─── RECORDS

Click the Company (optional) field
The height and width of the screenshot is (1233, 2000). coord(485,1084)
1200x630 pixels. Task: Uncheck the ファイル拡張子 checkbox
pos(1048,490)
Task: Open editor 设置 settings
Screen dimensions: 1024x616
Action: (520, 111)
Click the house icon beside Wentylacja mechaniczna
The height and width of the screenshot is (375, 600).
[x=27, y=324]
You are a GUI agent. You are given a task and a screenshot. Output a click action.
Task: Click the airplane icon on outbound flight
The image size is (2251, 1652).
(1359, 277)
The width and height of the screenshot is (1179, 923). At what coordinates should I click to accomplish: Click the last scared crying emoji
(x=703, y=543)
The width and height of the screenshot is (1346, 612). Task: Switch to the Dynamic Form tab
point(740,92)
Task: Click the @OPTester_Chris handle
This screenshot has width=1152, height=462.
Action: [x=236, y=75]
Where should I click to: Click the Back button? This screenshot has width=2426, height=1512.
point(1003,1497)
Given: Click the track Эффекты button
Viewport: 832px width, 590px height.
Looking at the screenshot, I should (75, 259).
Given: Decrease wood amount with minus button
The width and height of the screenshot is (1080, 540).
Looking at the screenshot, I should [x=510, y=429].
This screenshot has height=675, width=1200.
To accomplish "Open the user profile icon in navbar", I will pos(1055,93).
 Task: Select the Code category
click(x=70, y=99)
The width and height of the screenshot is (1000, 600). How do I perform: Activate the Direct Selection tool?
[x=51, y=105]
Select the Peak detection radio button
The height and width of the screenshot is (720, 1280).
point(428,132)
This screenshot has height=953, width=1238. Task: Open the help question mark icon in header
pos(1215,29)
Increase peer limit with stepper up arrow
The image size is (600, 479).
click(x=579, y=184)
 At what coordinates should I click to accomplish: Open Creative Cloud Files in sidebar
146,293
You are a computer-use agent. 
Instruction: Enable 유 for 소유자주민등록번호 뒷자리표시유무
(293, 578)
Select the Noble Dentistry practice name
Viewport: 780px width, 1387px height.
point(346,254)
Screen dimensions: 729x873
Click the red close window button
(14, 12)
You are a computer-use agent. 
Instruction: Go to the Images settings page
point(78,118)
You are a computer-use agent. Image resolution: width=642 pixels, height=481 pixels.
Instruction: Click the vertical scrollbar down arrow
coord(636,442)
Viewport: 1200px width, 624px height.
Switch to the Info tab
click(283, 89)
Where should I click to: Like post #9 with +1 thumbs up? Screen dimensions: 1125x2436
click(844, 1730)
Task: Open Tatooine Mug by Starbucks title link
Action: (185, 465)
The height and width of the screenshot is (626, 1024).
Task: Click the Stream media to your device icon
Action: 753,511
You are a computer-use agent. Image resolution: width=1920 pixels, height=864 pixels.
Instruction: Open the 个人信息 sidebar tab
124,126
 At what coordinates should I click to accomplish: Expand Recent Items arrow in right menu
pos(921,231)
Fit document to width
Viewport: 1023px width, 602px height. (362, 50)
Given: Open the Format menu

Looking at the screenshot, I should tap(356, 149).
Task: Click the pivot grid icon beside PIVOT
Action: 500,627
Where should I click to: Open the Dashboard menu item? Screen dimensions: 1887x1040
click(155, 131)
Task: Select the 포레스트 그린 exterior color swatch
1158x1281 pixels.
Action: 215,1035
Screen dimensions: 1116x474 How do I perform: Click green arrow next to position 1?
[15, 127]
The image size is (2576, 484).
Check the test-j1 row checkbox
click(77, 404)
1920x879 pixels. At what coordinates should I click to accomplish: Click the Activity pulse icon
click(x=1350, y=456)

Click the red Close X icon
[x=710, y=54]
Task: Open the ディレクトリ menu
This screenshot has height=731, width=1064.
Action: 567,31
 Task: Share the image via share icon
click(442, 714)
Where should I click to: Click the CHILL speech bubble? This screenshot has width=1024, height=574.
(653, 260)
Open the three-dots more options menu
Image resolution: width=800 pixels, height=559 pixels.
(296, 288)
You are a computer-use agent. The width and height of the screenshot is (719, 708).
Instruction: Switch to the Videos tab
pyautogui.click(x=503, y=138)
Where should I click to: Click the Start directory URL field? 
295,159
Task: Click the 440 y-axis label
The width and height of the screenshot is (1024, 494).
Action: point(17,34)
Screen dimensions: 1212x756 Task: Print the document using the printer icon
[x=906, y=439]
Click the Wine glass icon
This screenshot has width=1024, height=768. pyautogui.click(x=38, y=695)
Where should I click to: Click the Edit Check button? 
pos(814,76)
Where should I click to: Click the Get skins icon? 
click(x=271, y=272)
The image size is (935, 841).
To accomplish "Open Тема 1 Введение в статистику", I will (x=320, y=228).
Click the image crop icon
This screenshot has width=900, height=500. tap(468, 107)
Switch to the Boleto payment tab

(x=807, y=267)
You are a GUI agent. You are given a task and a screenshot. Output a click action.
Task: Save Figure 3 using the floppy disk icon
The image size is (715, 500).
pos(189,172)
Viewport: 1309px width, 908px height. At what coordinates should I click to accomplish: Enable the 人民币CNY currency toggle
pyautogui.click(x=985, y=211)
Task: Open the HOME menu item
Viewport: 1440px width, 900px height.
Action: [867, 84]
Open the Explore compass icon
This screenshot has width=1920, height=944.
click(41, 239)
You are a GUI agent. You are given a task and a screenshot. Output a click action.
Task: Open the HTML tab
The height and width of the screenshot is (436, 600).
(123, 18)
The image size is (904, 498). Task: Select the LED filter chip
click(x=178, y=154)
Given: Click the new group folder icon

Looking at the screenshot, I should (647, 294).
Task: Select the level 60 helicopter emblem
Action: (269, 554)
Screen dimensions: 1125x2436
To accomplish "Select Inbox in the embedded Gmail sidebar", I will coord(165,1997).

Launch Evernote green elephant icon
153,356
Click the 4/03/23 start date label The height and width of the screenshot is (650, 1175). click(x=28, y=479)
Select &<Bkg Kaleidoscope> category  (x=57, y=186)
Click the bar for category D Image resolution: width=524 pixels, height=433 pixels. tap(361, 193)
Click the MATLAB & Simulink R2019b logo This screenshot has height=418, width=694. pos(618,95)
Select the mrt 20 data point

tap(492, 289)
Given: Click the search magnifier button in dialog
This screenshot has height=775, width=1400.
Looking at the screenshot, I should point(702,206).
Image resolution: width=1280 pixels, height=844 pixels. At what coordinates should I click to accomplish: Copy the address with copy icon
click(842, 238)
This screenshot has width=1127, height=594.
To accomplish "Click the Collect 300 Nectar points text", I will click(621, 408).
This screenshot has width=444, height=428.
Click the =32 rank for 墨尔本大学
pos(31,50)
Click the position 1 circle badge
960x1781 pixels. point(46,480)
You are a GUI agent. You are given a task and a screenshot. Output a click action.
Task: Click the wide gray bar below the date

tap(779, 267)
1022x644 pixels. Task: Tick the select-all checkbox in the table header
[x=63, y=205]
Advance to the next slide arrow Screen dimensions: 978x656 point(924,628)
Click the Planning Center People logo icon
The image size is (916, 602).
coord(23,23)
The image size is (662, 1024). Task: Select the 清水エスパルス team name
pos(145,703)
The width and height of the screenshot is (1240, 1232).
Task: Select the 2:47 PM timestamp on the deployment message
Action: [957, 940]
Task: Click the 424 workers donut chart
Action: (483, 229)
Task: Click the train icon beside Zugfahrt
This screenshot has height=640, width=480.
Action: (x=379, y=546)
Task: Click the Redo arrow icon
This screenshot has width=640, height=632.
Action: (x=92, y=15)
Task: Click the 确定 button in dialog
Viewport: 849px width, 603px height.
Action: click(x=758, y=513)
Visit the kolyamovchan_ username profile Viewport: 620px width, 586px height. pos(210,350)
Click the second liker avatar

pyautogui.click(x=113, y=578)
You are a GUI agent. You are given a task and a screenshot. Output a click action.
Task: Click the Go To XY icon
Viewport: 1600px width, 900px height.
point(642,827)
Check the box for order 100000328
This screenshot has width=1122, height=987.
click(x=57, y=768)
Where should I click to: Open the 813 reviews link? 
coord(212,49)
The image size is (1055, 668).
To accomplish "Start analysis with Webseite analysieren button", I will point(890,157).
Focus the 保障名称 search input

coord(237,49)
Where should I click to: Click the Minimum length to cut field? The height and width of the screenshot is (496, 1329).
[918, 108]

──────

- _TASK STATEMENT_:
The word "dialog" appears on some lines of the data above; say how many such lines there are, with nothing else.

- _EXERCISE RESPONSE_:
2